Items excerpted from a collection:
↓↓↓
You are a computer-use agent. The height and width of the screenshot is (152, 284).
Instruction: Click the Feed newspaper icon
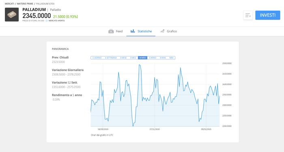(x=111, y=31)
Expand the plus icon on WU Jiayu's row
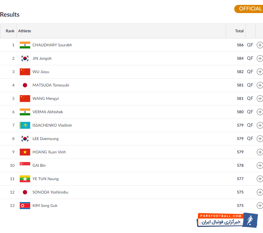This screenshot has width=263, height=233. 260,72
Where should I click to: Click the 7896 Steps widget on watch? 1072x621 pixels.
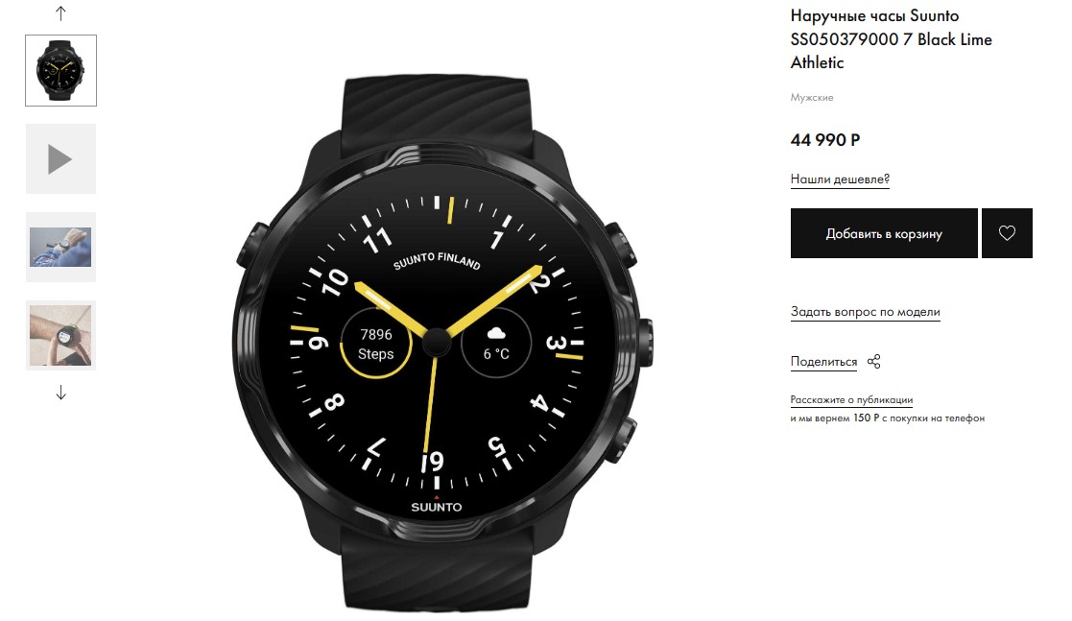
↑↑↑
| EXERCISE DETAILS |
Rewrite the lines of the items above as a numbered list, skipping any blank lines. Omit the pictures from your list.

| IN RESPONSE |
1. You are a computer-use agent. The height and width of the screenshot is (152, 284).
2. Instruction: Click the Feed newspaper icon
3. (x=111, y=31)
4. Expand the plus icon on WU Jiayu's row
5. This screenshot has width=263, height=233. 260,72
6. Where should I click to: Click the 7896 Steps widget on watch? 1072x621 pixels.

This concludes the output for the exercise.